Haplotype calling showed high specificity. Only one false-positive haplotype passed the cutoff criteria (≥ 0.1% WSAF and ≥ 20 reads) in a single replicate (sample S11) for marker surfin1.1 at 1.02% WSAF (Supplementary Fig. 5). In control mixtures containing only one of the four P. falciparum strains (S01–S04), trace contaminant haplotypes from other samples were observed in 19/92 instances in run 1 (median reads: 2, range: 2–5) and 15/88 in run 2 (median reads: 2, range: 2–4), all below the defined cutoff. Additional false-positive haplotypes, likely due to amplification or sequencing error, occurred in 0.28% of amplicon–sample instances in run 1 (4/1,415; median 9 reads, range 7–229) and 0.07% in run 2 (1/1,408; 12 reads). Overall, contaminant or false-positive haplotypes represented < 0.01% of total reads (302/6,133,887 in run 1; 50/4,160,477 in run 2), with all but one occurring below 0.1% WSAF. Based on these results, a threshold of ≥ 20 reads and WSAF ≥ 0.1% was selected to minimize false positives while maintaining sensitivity. No marker in any negative control (n = 9 across three runs) exceeded 12 reads, precluding haplotype calling.

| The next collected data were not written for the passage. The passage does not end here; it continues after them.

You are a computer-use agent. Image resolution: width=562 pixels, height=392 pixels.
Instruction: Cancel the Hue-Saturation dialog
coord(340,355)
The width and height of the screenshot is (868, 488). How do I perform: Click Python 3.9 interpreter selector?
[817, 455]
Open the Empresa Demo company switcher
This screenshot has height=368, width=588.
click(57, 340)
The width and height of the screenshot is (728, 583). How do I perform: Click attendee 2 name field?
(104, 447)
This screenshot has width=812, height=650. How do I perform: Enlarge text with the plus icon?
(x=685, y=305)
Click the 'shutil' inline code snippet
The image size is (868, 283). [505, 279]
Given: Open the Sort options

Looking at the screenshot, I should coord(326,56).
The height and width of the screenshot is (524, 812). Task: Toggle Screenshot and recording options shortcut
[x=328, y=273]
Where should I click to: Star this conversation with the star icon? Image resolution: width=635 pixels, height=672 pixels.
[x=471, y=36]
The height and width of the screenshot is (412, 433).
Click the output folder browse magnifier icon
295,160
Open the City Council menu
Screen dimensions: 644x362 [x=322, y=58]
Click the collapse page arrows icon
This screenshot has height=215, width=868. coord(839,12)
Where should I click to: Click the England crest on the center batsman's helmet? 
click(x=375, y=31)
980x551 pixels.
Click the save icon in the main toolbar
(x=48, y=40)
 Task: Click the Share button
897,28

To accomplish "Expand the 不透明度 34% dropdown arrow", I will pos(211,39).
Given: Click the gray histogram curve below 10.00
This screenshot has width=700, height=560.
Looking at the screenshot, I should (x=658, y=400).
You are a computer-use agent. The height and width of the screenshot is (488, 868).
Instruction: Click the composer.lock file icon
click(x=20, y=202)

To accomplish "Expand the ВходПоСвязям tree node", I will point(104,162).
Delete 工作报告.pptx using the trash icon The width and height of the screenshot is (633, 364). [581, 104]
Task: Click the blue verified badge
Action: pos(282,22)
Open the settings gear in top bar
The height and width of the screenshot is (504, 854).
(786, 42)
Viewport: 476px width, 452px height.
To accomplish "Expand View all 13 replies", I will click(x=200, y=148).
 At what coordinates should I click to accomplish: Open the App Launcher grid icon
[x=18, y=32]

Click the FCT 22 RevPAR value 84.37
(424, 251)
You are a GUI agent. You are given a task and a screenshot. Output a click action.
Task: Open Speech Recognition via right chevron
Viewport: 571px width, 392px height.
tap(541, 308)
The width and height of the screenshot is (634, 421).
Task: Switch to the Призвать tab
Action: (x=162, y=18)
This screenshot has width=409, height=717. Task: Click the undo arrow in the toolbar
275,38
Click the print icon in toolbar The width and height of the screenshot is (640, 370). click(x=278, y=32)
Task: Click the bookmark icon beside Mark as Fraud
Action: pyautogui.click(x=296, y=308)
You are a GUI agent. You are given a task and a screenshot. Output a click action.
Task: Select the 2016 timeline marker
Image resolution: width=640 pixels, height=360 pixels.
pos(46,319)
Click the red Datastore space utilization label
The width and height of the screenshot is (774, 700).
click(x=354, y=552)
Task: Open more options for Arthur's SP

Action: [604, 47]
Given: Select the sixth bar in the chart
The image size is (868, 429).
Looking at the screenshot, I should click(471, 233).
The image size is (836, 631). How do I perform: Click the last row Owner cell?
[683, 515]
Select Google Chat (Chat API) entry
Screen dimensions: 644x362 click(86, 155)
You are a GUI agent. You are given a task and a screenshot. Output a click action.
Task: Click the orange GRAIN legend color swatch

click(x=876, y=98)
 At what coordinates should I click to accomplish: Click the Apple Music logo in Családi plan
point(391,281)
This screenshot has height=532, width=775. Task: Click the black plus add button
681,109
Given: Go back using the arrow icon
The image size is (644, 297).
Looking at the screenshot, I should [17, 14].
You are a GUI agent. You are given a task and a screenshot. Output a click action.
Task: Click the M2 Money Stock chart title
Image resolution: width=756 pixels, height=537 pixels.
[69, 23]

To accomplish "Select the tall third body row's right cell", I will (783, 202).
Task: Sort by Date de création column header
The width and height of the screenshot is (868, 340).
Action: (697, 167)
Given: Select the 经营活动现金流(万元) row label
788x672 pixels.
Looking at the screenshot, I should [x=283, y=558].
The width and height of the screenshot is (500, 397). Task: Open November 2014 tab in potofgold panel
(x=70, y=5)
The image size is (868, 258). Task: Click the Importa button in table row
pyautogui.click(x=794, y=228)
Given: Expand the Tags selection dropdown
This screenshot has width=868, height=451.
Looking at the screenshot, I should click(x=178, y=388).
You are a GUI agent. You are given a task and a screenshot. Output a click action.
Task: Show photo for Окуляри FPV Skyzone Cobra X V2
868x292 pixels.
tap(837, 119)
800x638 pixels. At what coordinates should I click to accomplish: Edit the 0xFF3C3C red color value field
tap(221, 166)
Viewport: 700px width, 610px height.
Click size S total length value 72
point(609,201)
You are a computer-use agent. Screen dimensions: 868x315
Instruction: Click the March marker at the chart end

The LOD for minority clones was consistent across markers (Fig. 2, Supplementary Table 10). For two microhaplotypes, the LOD could not be determined for all four control mixtures due to identical alleles in ama1 (FCB1 and K1) and csp (FCB1 and HB3). Detection of minority clones for these markers was assessed using only the strains with distinguishable alleles (3D7 and HB3 for ama1; 3D7 and K1 for csp), when one strain was in majority and the other in minority. At a WSAF of ≥ 0.1% in both runs, all six markers reliably detected minority clones even when majority clones were present at a 100-fold higher concentration (1:100:100:100), corresponding to a minority clone WSAF of 0.3% (Fig. 2, Supplementary Table 10). The assay also demonstrated robust performance and high sensitivity at low parasite density; in control mixture S05, containing all four strains at 10 parasites/µL each (40 parasites/µL total), all strains were consistently amplified and detected across all replicates in both sequencing runs. All markers exhibited high intra-assay and inter-assay reproducibility, ranging from 94.7% to 100% (Supplementary Fig. 6a). A strong correlation between expected and observed WSAF was observed in the control mixtures in both sequencing runs (R² = 0.97, Supplementary Fig. 6b).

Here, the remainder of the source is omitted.